Before you start house hunting, you need to determine how much house you can afford, which will entail getting either prequalified or preapproved for a home loan. A real estate agent can help you find a mortgage broker to begin the process. While getting preapproved is a more in–depth process, a preapproval letter lets both real estate agents and sellers know that you’re a serious shopper who means business.
What Do I Do To Get Prequalified?
A prequalification can be done online or over the phone and does not require your submitting financial documents. You will be asked to provide basic information about your finances — for instance, your household income versus your debt load. With this information, the lender will estimate what your maximum loan amount could be if you were to apply.
What About Getting Preapproved?
A preapproval is more involved and a real estate agent can help you prepare your documentation. The lender will perform an extensive review of your finances, requiring pay stubs, tax records, credit accounts, bank statements and more. This figure will not only be a more reliable estimate of what you can afford, but your preapproval also indicates that a lender is willing to do business with you, pending the purchase price, market appraisal and the underwriting process.

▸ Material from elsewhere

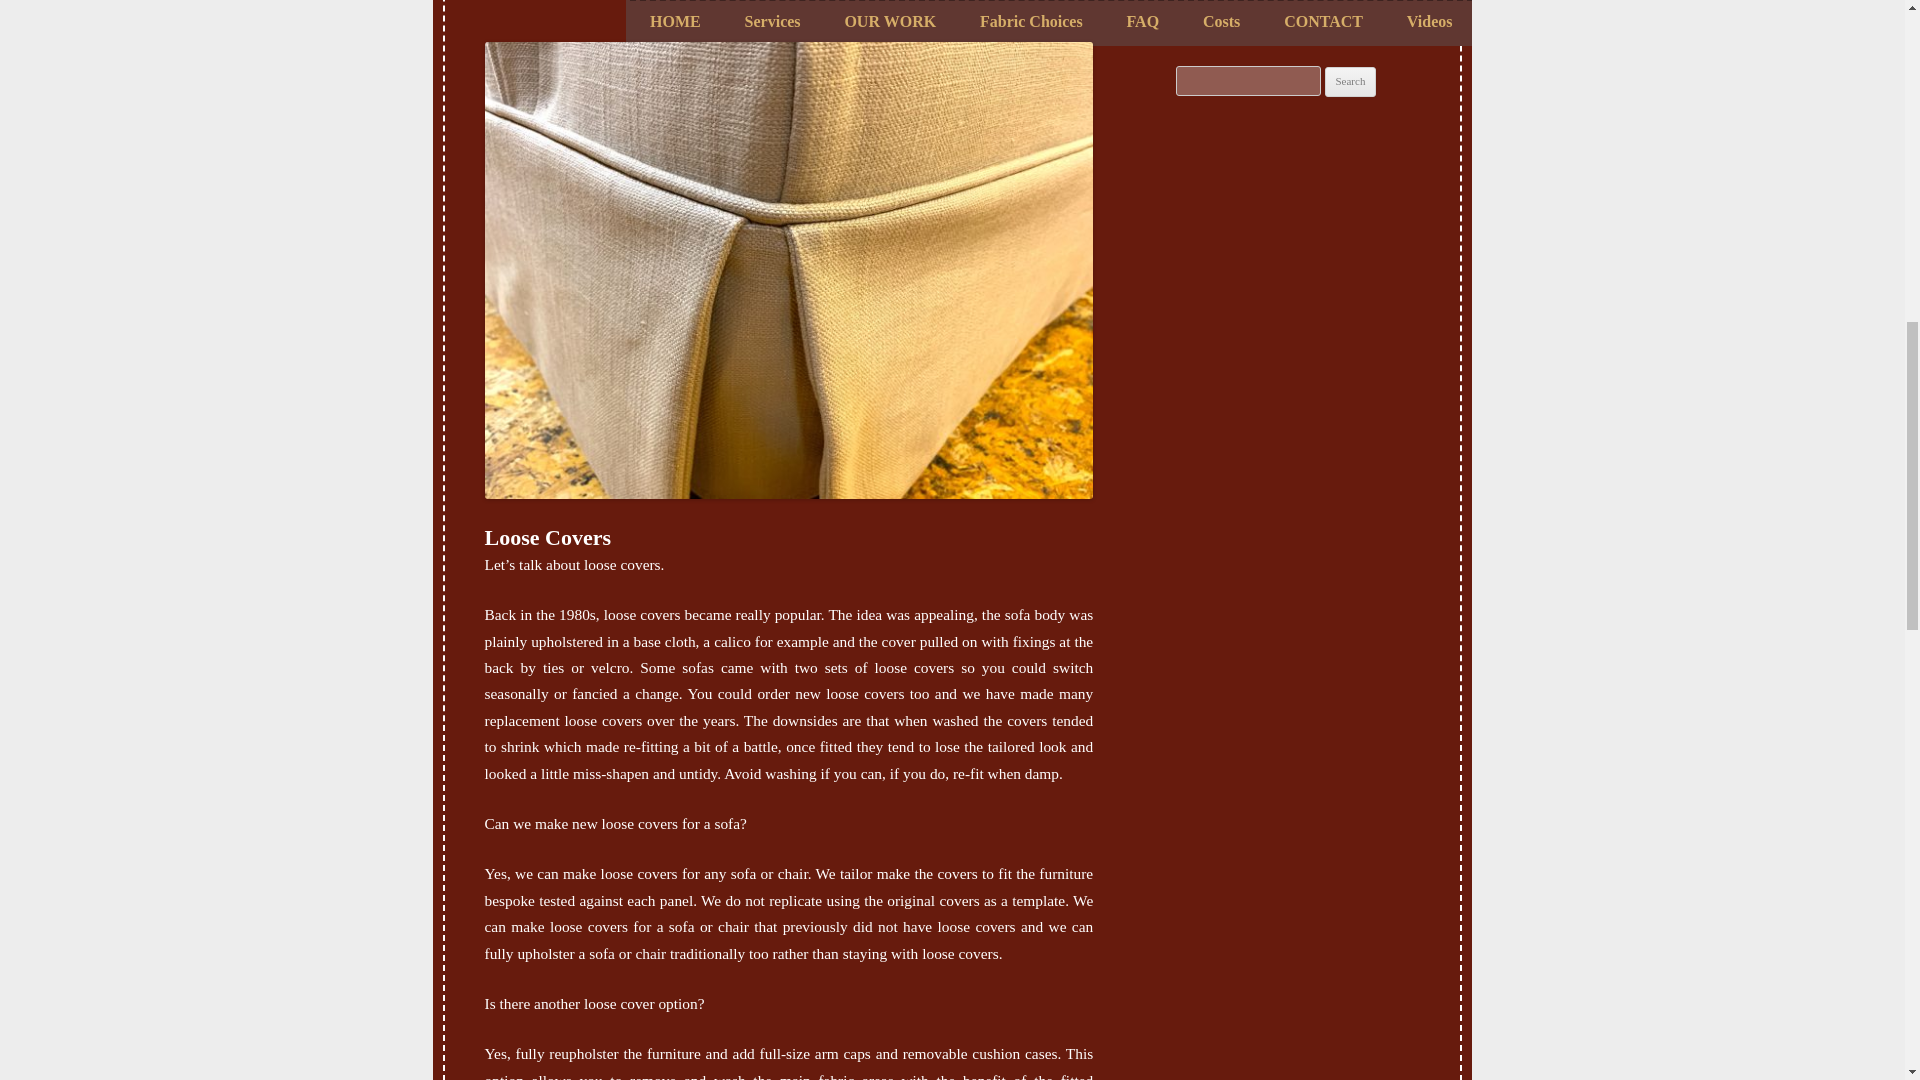  Describe the element at coordinates (1030, 22) in the screenshot. I see `See Fabric Choices` at that location. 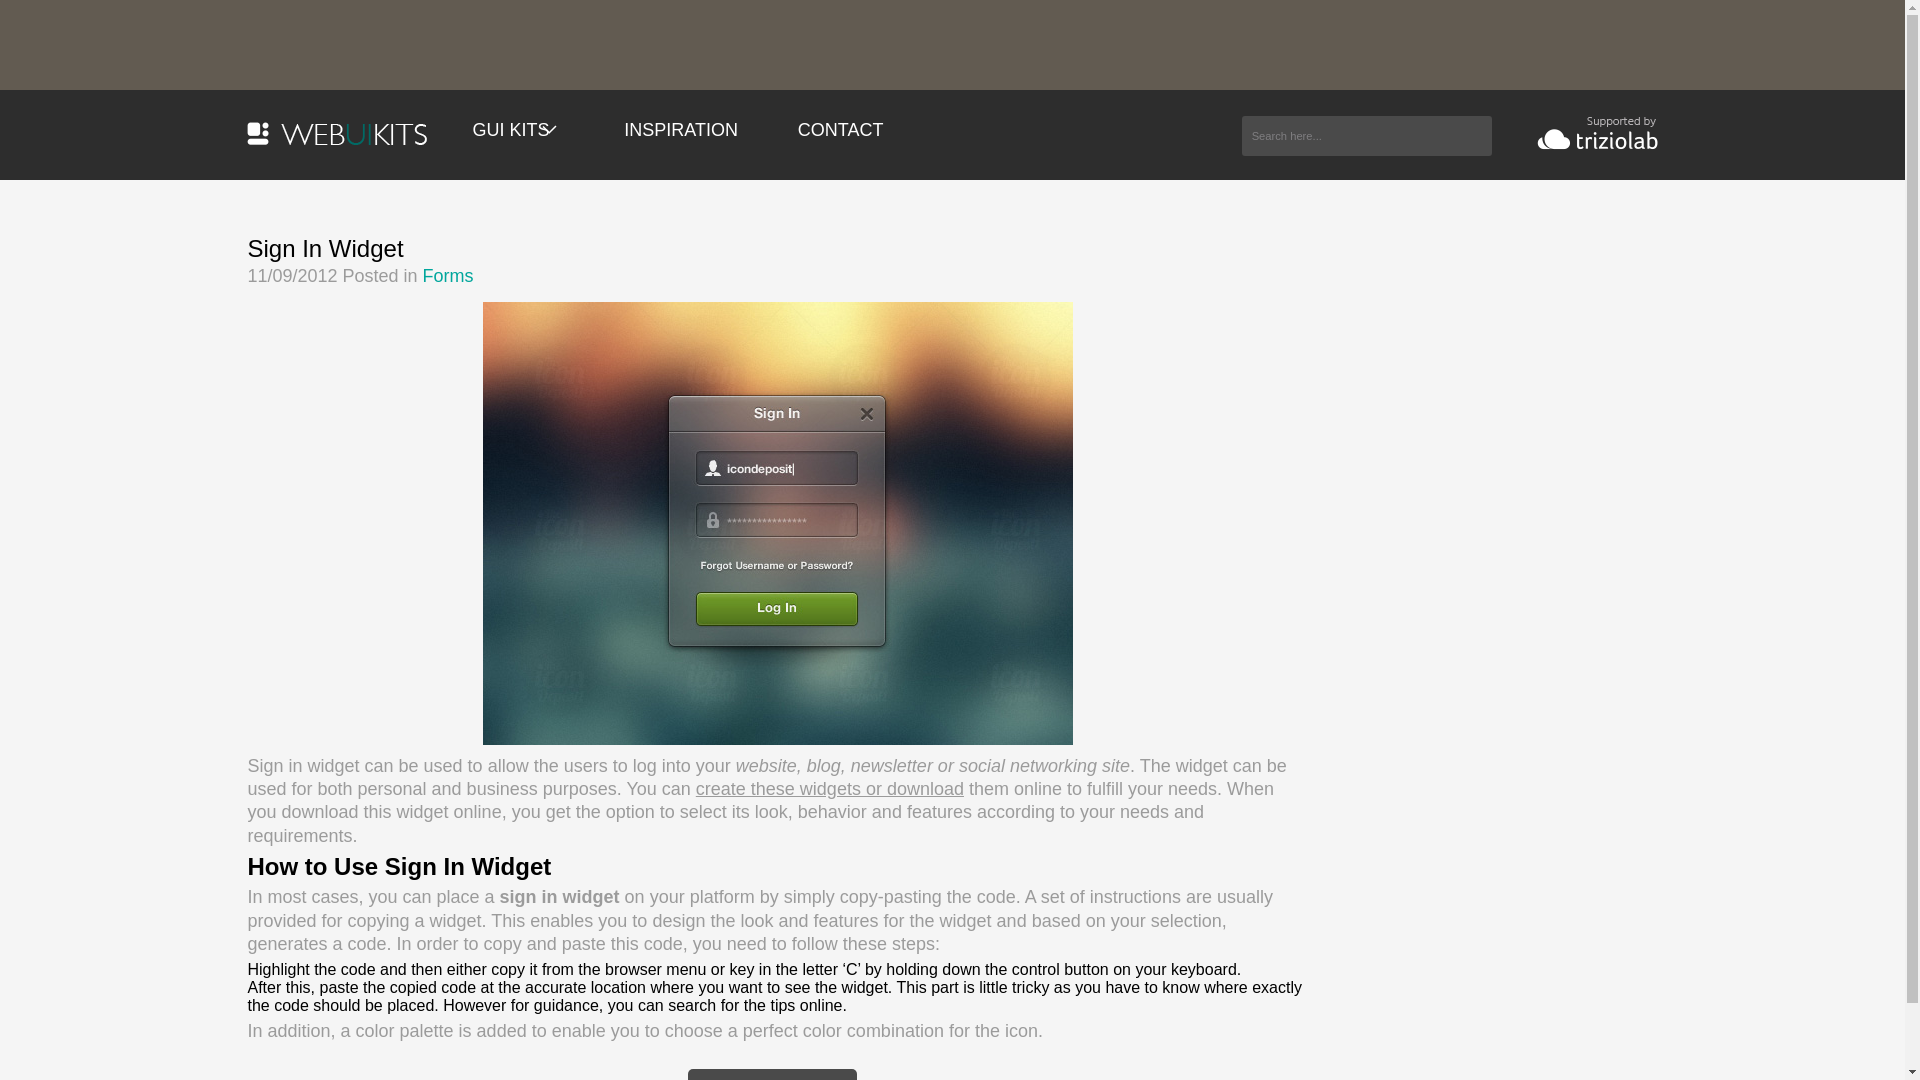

What Should I Ask When Shopping For A Lender?
Your real estate agent should have a mortgage broker they are willing to put you in contact with – this lender will be someone they have done business with in the past, and feel comfortable recommending. However, if you decide to do a little comparison shopping and look for a lender on your own, here are a few important questions to ask.
- What loan programs do you offer and which one do you think is best for me?
- How long will the loan approval process take?
- What line items of the loan agreement — if any — are negotiable?
- What is your policy for locking in interest rates, and will you honor a lower rate if it declines during the lock–in period?
- Are there fees for prepaying on my loan?